A credence table; -- so called by the Eastern or Greek Church.

Prothetic

Of or pertaining to prothesis; as, a prothetic apparatus.

Prothorax

The first or anterior segment of the thorax in insects. See Illusts. of Butterfly and Coleoptera.

Protista

A provisional group in which are placed a number of low microscopic organisms of doubtful nature. Some are probably plants, others animals.

Proto-Doric

Pertaining to, or designating, architecture, in which the beginnings of the Doric style are supposed to be found.

Protocanonical

Of or pertaining to the first canon, or that which contains the authorized collection of the books of Scripture; -- opposed to deutero-canonical.

Protocatechuic

Pertaining to, derived from, or designating, an organic acid which is obtained as a white crystalline substance from catechin, asafetida, oil of cloves, etc., and by distillation itself yields pyrocatechin.

Protocercal

Having a caudal fin extending around the end of the vertebral column, like that which is first formed in the embryo of fishes; diphycercal.

Protococcus

A genus of minute unicellular alg/ including the red snow plant (Protococcus nivalis).

Protocol

To make or write protocols, or first draughts; to issue protocols.

Protoconch

The embryonic shell, or first chamber, of ammonites and other cephalopods.

Protogine

A kind of granite or gneiss containing a silvery talcose mineral.

Protohippus

A genus of fossil horses from the Lower Pliocene.
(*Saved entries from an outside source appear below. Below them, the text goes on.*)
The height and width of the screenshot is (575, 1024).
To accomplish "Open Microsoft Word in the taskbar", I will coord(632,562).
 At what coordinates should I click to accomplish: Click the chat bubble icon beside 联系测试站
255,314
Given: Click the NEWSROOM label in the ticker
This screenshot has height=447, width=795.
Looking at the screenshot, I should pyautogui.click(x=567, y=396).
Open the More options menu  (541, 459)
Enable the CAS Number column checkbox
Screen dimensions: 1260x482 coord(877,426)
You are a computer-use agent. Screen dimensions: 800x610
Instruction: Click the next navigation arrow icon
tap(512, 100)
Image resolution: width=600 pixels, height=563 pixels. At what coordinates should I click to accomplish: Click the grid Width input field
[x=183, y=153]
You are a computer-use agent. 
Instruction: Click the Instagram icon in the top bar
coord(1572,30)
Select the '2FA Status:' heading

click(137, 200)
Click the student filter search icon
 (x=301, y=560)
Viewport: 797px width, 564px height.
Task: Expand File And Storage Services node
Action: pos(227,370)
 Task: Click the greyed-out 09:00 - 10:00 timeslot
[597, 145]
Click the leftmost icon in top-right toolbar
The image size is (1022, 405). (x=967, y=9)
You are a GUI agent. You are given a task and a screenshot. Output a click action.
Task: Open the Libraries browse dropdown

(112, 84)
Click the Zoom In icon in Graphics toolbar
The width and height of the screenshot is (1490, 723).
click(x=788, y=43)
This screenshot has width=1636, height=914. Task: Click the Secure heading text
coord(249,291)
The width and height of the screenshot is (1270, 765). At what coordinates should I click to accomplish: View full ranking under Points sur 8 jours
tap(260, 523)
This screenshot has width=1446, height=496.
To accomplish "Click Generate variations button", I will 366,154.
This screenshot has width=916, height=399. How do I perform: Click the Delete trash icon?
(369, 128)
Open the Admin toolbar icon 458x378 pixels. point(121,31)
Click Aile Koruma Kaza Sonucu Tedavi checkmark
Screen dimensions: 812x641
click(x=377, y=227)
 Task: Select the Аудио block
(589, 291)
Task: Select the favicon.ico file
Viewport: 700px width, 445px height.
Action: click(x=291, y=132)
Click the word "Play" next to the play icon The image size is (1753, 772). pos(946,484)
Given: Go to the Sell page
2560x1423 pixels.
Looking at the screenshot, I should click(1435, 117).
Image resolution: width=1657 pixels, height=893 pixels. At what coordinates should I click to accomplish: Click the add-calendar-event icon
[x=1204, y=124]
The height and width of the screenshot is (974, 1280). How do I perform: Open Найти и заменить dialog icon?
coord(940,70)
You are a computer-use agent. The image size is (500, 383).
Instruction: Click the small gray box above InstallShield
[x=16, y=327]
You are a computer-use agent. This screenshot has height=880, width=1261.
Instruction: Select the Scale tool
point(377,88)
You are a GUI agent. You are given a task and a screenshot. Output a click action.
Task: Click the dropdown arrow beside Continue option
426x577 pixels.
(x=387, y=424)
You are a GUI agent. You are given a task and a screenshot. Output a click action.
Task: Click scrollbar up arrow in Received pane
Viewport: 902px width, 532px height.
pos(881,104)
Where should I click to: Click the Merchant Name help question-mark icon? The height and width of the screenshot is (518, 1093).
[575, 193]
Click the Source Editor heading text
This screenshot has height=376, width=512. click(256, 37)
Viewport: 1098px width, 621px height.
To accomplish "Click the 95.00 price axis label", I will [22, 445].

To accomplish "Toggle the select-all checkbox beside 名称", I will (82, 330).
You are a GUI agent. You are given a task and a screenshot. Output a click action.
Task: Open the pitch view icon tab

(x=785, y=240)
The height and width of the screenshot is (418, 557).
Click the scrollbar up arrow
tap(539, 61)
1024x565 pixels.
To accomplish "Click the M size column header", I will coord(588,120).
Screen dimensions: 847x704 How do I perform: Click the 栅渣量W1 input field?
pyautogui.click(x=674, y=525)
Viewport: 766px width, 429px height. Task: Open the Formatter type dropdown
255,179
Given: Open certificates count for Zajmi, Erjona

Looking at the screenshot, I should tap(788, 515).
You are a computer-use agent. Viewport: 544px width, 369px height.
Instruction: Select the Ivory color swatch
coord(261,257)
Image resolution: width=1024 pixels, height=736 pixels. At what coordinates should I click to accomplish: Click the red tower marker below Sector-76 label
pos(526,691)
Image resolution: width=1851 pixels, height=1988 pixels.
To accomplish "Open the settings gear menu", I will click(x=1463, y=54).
They had three toes on each foot, the lateral ones being small.

Protomartyr

The first martyr; the first who suffers, or is sacrificed, in any cause; -- applied esp. to Stephen, the first Christian martyr.

Protometals

A finer form of metals, indicated by enhanced lines in their spark spectra (which are also observed in the spectra of some stars), obtained at the highest available laboratory temperatures (Lockyer); as protocalcium, protochromium, protocopper, protonickel, protosilicon, protostrontium, prototitanium, protovanadium.

Protomorphic

Having the most primitive character; in the earliest form; as, a protomorphic layer of tissue.

Protonema

The primary growth from the spore of a moss, usually consisting of branching confervoid filaments, on any part of which stem and leaf buds may be developed.

Protoorganism

An organism whose nature is so difficult to determine that it might be referred to either the animal or the vegetable kingdom.

Protophyte

Any unicellular plant, or plant forming only a plasmodium, having reproduction only by fission, gemmation, or cell division.

Protopine

An alkaloid found in opium in small quantities, and extracted as a white crystalline substance.

Protoplasm

The viscid and more or less granular material of vegetable and animal cells, possessed of vital properties by which the processes of nutrition, secretion, and growth go forward; the so-called / physical basis of life;/ the original cell substance, cytoplasm, cytoblastema, bioplasm sarcode, etc.

Protoplasmic

Of or pertaining to the first formation of living bodies.

Protoplasta

A division of fresh-water rhizopods including those that have a soft body and delicate branched pseudopodia. The genus Gromia is one of the best-known.

Protopodite

The basal portion, or two proximal and more or less consolidated segments, of an appendage of a crustacean.

Protopope

One of the clergy of first rank in the lower order of secular clergy; an archpriest; -- called also protopapas.

Protosalt

A salt derived from a protoxide base.